● **TASK TO COMPLETE**: Your answer must be every line of the data that holds the string "bottom".

═════ EXERCISE INPUTS ═════

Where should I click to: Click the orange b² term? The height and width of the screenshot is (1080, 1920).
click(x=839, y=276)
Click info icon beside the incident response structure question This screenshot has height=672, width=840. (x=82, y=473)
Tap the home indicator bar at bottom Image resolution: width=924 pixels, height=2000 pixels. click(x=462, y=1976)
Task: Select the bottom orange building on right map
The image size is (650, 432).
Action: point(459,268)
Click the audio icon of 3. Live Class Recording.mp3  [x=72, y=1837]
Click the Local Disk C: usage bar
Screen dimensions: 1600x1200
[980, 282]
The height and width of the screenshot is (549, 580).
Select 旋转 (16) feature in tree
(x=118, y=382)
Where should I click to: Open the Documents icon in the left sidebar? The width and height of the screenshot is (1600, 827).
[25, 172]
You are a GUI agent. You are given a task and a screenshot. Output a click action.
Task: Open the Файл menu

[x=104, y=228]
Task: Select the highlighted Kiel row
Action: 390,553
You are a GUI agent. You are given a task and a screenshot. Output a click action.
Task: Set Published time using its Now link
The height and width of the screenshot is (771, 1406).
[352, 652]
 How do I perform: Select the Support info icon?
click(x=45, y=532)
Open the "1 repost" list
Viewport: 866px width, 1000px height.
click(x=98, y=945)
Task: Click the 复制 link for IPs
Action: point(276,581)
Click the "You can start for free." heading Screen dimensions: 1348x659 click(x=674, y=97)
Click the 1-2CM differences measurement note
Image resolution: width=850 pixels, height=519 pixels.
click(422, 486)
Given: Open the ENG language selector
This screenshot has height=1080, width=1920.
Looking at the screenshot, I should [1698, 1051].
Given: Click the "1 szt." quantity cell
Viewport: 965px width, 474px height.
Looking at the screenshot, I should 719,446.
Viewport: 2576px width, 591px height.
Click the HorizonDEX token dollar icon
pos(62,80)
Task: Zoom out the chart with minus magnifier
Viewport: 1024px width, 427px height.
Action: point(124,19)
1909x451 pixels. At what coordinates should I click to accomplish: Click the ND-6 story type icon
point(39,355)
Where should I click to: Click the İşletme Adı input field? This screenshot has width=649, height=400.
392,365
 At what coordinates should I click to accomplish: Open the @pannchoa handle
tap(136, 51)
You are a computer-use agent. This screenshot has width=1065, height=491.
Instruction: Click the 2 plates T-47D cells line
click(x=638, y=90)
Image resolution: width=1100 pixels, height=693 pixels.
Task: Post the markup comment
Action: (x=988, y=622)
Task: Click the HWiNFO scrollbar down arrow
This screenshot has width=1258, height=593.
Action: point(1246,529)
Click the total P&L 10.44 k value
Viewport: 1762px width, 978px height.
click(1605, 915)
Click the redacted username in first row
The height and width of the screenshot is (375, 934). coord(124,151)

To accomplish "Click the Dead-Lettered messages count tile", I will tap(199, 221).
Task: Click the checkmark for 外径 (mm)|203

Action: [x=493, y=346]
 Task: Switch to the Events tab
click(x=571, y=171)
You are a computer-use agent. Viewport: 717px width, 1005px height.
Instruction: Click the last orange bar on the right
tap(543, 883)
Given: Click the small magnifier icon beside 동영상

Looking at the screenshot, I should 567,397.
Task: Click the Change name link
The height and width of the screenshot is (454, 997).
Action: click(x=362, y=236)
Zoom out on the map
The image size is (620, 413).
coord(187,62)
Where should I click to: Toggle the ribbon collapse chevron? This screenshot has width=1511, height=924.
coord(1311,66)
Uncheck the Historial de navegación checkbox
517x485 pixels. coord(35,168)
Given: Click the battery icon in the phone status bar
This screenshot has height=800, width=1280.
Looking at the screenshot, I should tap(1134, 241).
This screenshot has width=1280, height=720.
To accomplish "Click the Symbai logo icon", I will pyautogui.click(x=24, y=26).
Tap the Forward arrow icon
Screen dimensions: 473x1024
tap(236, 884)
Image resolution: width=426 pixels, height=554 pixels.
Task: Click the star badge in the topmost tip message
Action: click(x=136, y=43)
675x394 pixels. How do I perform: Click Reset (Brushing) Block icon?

═════

● **SOLUTION BELOW**:
Tap the home indicator bar at bottom Image resolution: width=924 pixels, height=2000 pixels. click(x=462, y=1976)
Task: Select the bottom orange building on right map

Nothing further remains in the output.